A complexidade e o pluralismo das sociedades modernas levaram ao abrigo da Constituição valores, interesses e direitos variados, que eventualmente entram em choque entre normas infraconstitucionais não são próprios para esse tipo de situação, uma vez que tais antinomias não se colocam quer no plano da validade, quer no da vigência das proposições normativas. O entrechoque de normas constitucionais é de três tipos: a) colisão entre princípios constitucionais; b) colisão entre direitos fundamentais; c) colisão entre direitos fundamentais e outros valores e interesses constitucionais.

Ressalta-se que neste trabalho irá ser foco de estudo apenas o conflito entre direitos fundamentais.

Neste sentindo, continua Barroso (2009, p. 329): ―[...] direitos que convivem em harmonia no seu relato abstrato podem produzir antinomias no seu exercício concreto‖.

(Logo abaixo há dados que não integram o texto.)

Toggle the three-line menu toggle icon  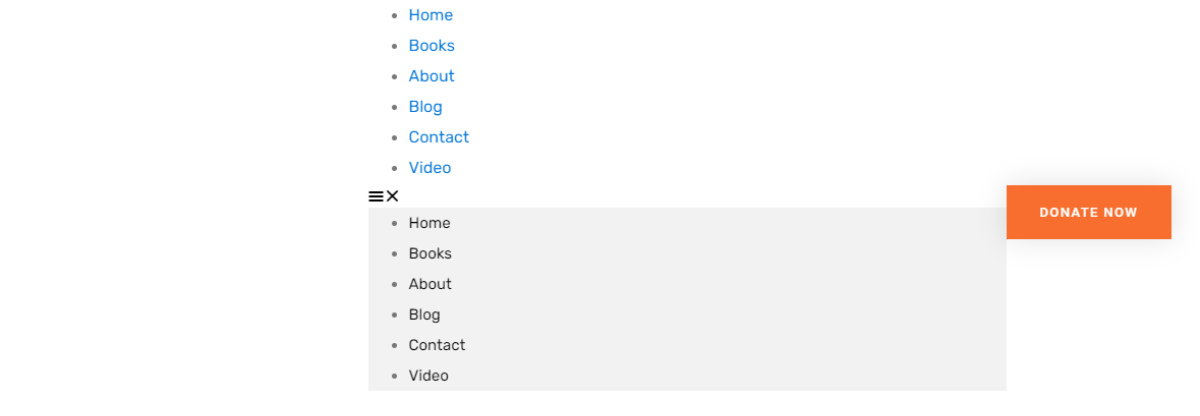[376, 197]
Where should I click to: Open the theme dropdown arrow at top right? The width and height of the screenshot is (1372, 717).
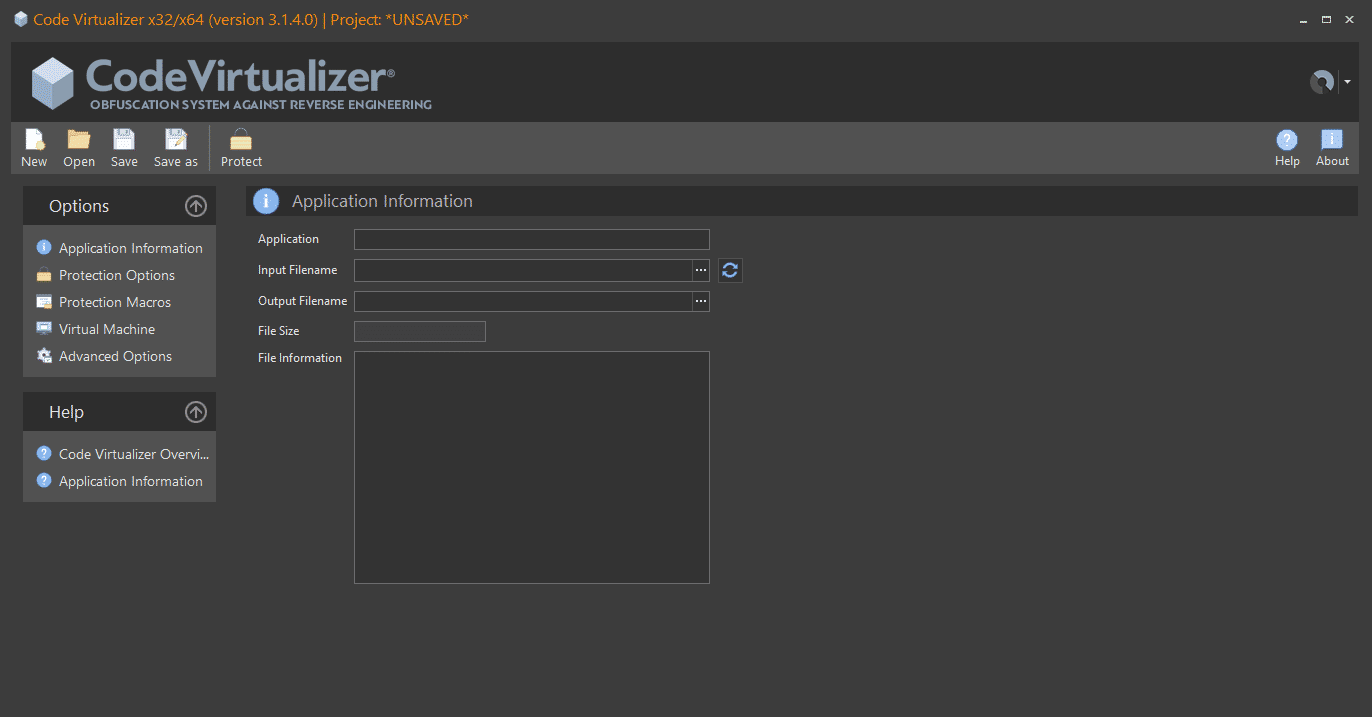(1347, 82)
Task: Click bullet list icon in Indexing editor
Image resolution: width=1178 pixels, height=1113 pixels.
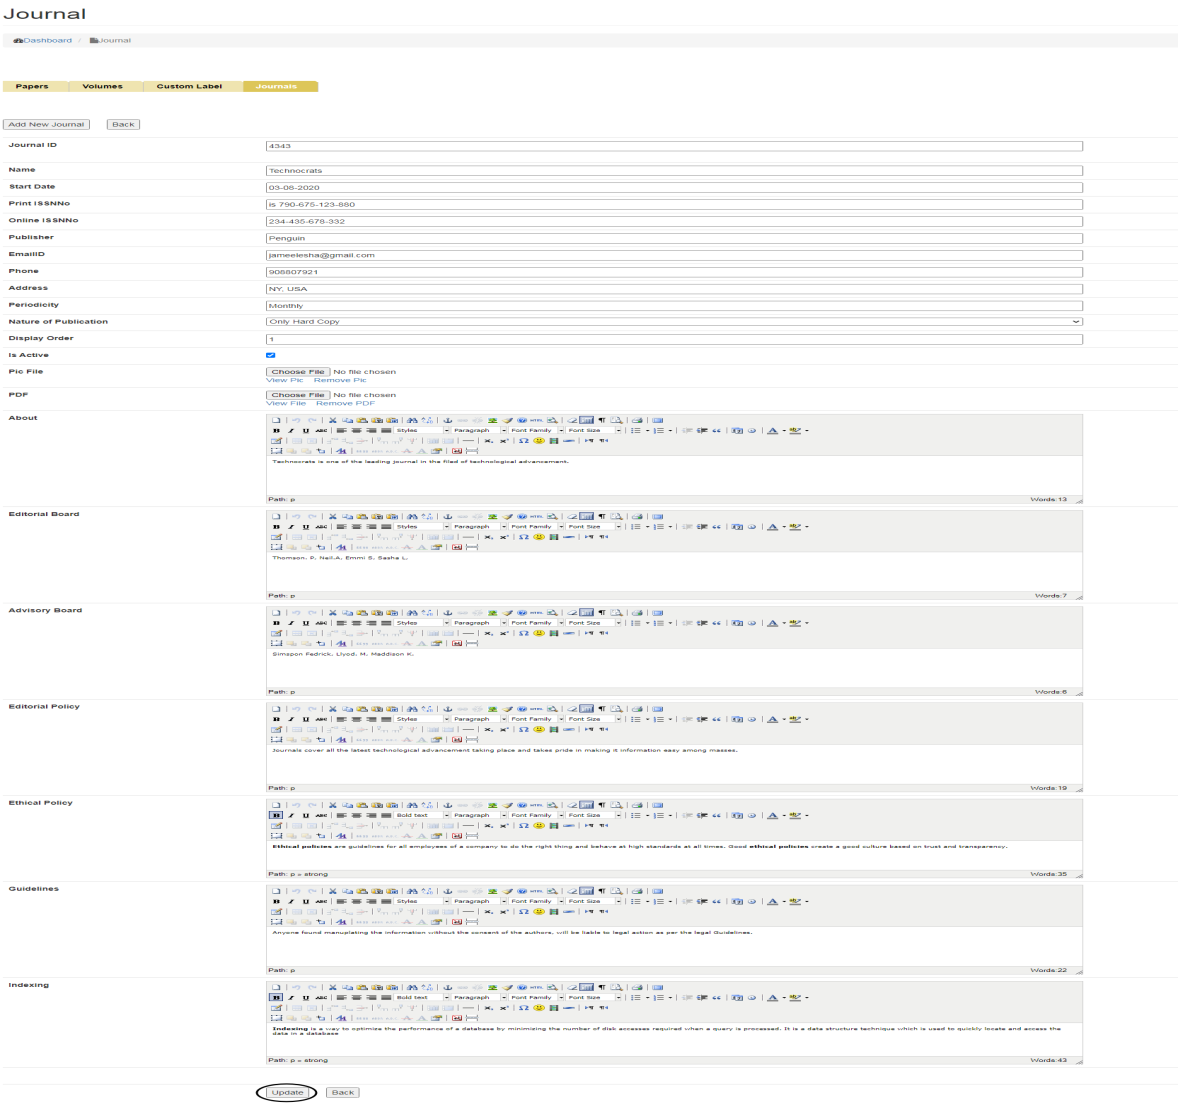Action: point(636,997)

O discurso constitucional apresenta o direito de todo o ser humano expressar livremente a sua cultura e suas tradições. Todavia, há o limite imposto pela necessidade de intervenção do Estado quando a liberdade extrapolar o sentido constitucional da proteção de outros valores. Tanto a utilização de animais em espetáculos circenses, quanto a farra do boi, as rinhas ou brigas de galo, os rodeios ou vaquejadas, entendidas como manifestações culturais abrigadas pelo artigo 225, caput e parágrafo 1º da CF/88, confrontam-se com a proibição de tratamento cruel contra os animais (artigo 225, parágrafo 1º, VII, da CF/88).

No presente trabalho irá ser exposta a realidade da vida dos animais silvestres e exóticos utilizados em circos com o intuito de expor as condições a que estes seres são submetidos, sem olvidar da crueldade propositalmente ocultada pelos donos de grandes circos que, para mascarar seu lucro, utilizam a justificativa de ser o circo essencial à mantença da cultura brasileira.

Tal percepção torna-se evidente mediante as inúmeras leis já existentes, tanto na esfera municipal, quanto estadual, que coíbem ou ao menos disciplinam sobre a utilização de animais em espetáculos circenses, bem como os projetos de cunho federal que tramitam junto à Câmara dos Deputados no mesmo sentindo, qual seja extirpar/abolir o uso de animais em circo.